Practice 1.1.8: Evaluating Scientific Information
1. The research was about the effects of caffeine on brain development of a rat relative to that of adolescents.
2. The article states that they had a sample population of 28 male Sprague Dawley rats. The rats were 23- 25 days old; chosen at random.
3. The population could have consisted of male and female samples in order to better represent the broad teenager population.
4. Subjects were selected by their age. The rats had to be 23 to 25 days old with brain activity resembling the beginning of puberty in humans.
5. Yes there was a control group. There were 17 rats assigned to the control group by epoch scores exhibiting the highest wave activity at the beginning of the light period.
6. The independent variable was coffee.
7. The dependent variable was wave activity while sleeping and maturational markers.
8. The extraneous variables identified were the sleep/wake regulation. They manipulated this by administering caffeine via drinking water for 5 consecutive days.
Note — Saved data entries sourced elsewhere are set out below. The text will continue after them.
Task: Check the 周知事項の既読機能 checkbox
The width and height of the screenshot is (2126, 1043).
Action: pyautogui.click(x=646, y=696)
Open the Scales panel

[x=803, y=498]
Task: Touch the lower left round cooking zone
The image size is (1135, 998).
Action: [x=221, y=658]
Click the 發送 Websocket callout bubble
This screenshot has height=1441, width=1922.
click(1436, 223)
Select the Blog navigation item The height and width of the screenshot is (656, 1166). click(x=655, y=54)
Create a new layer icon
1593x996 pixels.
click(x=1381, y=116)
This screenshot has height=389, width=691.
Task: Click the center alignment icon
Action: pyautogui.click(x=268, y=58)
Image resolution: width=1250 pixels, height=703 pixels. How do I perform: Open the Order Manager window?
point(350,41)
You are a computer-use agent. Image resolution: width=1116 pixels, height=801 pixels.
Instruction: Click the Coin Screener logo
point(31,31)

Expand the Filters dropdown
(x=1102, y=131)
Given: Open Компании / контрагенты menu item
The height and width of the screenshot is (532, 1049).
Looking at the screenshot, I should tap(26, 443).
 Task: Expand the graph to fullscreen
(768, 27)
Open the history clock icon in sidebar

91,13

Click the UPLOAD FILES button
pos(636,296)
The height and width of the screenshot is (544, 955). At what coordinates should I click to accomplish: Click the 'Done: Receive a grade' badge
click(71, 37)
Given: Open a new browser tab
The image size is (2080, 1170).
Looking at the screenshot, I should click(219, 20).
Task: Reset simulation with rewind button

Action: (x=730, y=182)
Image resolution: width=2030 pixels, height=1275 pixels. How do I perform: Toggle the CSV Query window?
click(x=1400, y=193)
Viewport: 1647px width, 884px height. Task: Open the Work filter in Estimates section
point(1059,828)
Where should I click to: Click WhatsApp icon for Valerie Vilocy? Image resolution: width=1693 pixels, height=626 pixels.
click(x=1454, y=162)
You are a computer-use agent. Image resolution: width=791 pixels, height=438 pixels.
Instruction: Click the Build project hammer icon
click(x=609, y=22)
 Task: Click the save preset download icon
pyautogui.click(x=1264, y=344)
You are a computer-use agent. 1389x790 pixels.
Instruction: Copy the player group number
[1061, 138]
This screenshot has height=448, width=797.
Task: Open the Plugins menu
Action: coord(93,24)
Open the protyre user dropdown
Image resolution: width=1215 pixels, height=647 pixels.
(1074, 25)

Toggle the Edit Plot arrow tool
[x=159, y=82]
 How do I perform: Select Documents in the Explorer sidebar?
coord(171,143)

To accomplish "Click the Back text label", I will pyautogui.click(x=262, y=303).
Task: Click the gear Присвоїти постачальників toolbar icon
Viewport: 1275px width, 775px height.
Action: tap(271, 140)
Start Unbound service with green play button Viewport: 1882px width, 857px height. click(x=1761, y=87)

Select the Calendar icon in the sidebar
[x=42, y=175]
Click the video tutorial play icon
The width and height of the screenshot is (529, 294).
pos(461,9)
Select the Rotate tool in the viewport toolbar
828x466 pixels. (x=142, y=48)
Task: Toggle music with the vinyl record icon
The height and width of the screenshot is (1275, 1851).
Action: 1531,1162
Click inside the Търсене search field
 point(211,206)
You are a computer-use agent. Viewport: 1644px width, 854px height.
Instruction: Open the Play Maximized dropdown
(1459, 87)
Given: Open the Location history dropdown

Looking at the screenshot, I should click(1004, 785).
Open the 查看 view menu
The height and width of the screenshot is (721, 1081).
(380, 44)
9. They found a bias in the fact that data collection started immediately after surgical termination with no recovery period. They did not expect any post surgical effects but they cannot exclude any impact the surgery may have increased a portion of the wave activity.
10. Yes, conclusions were based on wave activity during sleep/activity and cortical maturation during a critical developmental period.
11. Their research would have been more thorough had they found correlations between structural findings and sleep changes. A larger sample was also needed in order find correlative evidence. Lastly, recovery time from surgery may have also improved the research.